In article <10946@riks.csl.sony.co.jp>, diamond@csl.sony.co.jp (Norman Diamond) writes:
> In fact EBCDIC is just as well-defined as ASCII.

This is not strictly true.  A fairer comparison would be with ISO 646
(the international standard of which ASCII is a local variant), but
even that would be stretching things a bit.

One of the IBM manuals (I think it is the one for 3270 controllers)
has charts for all the national variants of EBCDIC.  There is an
"EBCDIC" for Hebrew, for Russian, with kana, several European versions,
it makes for a very thick manual.

We could say that only the version listed on the /370 reference card is
"real" EBCDIC, but anyone interested in writing software for international
use should at least be aware that the others exist.

And then there's DBCS (in PL/I, the GRAPHIC data type) ...

henry@utzoo.uucp (Henry Spencer) (10/13/89)

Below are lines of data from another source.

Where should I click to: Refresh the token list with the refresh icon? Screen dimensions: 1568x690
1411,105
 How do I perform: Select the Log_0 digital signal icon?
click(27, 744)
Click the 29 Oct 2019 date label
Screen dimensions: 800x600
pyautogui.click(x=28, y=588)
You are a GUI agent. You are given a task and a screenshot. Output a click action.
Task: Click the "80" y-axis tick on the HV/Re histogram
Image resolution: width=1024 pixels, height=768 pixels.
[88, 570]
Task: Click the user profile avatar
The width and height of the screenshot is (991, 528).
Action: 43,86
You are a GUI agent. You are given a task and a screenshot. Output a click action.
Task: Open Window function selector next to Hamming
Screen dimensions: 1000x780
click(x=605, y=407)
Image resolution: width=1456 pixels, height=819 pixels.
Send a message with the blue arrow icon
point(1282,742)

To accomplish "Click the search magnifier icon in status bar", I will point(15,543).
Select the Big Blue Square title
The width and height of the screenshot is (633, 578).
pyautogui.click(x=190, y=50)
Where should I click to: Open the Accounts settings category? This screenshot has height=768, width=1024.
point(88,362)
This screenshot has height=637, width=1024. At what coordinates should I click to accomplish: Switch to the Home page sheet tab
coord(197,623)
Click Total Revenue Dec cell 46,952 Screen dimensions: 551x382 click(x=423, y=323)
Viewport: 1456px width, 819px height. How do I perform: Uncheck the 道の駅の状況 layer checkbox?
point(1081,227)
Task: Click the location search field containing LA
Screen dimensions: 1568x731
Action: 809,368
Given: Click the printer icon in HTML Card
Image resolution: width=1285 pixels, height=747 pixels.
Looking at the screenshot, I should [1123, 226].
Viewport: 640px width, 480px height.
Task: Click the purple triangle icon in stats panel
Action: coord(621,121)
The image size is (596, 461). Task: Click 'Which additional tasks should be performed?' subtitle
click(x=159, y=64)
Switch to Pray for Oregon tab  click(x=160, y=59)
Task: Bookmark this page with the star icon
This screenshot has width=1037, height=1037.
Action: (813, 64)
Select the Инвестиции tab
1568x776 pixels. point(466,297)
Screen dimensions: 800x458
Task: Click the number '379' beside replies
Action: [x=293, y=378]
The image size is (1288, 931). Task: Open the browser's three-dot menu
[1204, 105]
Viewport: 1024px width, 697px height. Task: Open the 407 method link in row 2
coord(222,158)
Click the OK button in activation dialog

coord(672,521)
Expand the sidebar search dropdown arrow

In article <10946@riks.csl.sony.co.jp> diamond@riks. (Norman Diamond) writes:
>In fact EBCDIC is just as well-defined as ASCII.  Only some IBM print
>trains did not use EBCDIC...

Most IBM devices are documented to use EBCDIC.  Not "a non-standard variant
of EBCDIC", not "a subset of EBCDIC", but "EBCDIC".   The trouble is, all
those devices accept slightly different character sets.  The EBCDIC terminals
don't agree with the EBCDIC printers, the printers don't agree with each
other, and none of them agrees with the so-called "standard".  EBCDIC may be
"just as well-defined as ASCII" in some theoretical sense, but that statement
has no practical relevance, because *nobody* uses that "well-defined" code.
-- 
A bit of tolerance is worth a  |     Henry Spencer at U of Toronto Zoology
megabyte of flaming.           | uunet!attcan!utzoo!henry henry@zoo.toronto.edu

meissner@dg-rtp.dg.com (Michael Meissner) (10/15/89)

In article <10946@riks.csl.sony.co.jp> diamond@csl.sony.co.jp (Norman
Diamond) writes:

> In article <1989Oct4.203729.11700@utzoo.uucp> henry@utzoo.uucp
> (Henry Spencer) writes:
>  
>  >You will have to be more specific.  Which flavor of EBCDIC?  EBCDIC is
>  >not a single well-defined character code, but a family of somewhat-similar
>  >codes.  (Which is why the Unix `dd' command has two different conversions,
>  >plus an entry in the BUGS section discussing this problem.)
  
	...

>  In fact EBCDIC is just as well-defined as ASCII.  Only some IBM print
>  trains did not use EBCDIC.  "dd" provides an alternative table so that
>  certain characters will print properly on those printers, but that
>  target code is not EBCDIC.  Also IBM terminals usually did not use
>  EBCDIC, so the operating system had to translate to and from the
>  device codes.

I dunno, the IBM, NCR, SAS, SDRC, and Unisys representives on the ANSI
C committee seemed to bring up the point often enough that there were
regional variations in EBCDIC, just like there are variations in ISO
646 (of which, ASCII is the USA varient).  If anybody would know, it
would be three vendors of computers that use EBCDIC, as well as one
user.

--

Michael Meissner, Data General.				If compiles where much
Uucp:		...!mcnc!rti!xyzzy!meissner		faster, when would we
Internet:	meissner@dg-rtp.DG.COM			have time for netnews?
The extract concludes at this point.